Financings
Cannibble arranges $250,000 (U.S.) note financing

PLCN · Price
Executive Summary
- Cannibble Food‑Tech Ltd. announced a non‑brokered private placement of up to US$250,000 (CAD $350,875) aggregate principal amount of convertible notes together with common share purchase warrants.
- The notes bear 15% annual interest, mature in 12 months, and are convertible at US $0.01 per share; warrants are exercisable at US $0.05 per share for five years.
- Proceeds will be used to settle outstanding supplier debts and fund working capital, with no broker commissions or related‑party fees expected.
Key Details
- Offering Size: Up to US $250,000 (CAD $350,875) principal amount of convertible notes.
- Unit Structure: Each unit consists of a US $1,000 (CAD $1,403.50) convertible note plus warrants equal to 50% of the note’s principal amount.
- Interest Rate: 15% per annum on the convertible notes.
- Maturity: 12 months from issuance date.
- Conversion Price: US $0.01 per common share.
- Warrant Exercise Price: US $0.05 per common share; exercisable for five years from issuance.
- Optional Forced Conversion / Buy‑back: If the market price exceeds US $0.25 per share before maturity, Cannibble may (i) force conversion of outstanding notes or (ii) repurchase the notes (principal + accrued interest) at twice the then‑outstanding amount.

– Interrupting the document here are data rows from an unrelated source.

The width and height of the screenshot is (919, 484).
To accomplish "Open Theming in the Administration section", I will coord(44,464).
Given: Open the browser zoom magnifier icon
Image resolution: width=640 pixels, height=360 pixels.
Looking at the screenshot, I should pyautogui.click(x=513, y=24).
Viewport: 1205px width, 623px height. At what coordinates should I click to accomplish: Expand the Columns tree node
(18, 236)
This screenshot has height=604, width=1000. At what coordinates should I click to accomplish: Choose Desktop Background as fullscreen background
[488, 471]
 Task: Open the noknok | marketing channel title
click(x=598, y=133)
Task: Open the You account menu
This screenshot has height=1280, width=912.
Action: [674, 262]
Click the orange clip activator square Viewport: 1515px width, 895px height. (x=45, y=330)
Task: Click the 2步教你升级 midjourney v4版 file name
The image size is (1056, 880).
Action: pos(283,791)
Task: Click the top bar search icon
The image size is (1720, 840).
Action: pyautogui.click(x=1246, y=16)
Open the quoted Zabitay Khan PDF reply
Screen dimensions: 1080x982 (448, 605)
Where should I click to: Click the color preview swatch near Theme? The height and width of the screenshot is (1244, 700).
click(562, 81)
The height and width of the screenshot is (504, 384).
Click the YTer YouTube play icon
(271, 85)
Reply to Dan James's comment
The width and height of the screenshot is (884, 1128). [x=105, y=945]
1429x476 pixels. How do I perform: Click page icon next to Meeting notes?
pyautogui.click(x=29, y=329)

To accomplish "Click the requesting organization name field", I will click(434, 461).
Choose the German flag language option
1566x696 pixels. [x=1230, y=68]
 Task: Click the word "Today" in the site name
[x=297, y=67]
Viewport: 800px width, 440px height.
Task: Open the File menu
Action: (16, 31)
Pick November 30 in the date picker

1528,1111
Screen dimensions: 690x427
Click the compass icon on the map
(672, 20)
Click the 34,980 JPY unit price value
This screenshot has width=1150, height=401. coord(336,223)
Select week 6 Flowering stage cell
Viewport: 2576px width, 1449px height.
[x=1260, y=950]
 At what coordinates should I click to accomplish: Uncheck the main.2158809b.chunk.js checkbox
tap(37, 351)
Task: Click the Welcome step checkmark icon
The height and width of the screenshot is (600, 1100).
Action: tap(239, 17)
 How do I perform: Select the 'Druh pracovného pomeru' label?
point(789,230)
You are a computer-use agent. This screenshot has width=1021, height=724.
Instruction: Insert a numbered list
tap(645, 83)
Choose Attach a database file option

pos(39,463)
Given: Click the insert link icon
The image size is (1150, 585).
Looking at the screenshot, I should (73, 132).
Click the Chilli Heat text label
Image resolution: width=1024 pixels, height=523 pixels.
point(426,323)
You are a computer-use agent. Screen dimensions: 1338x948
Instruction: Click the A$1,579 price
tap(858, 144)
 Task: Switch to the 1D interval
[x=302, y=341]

- Ownership Cap: No issuance that would cause any holder (or concert parties) to own >9.99% of outstanding common shares after conversion/exercise.
- Use of Proceeds: Settlement of outstanding supplier debts and general working capital.
- Fees: No commissions, broker fees, or related‑party transactions anticipated.
- Statutory Hold Period: All securities issued are subject to a four‑month‑and‑one‑day hold period under applicable securities laws.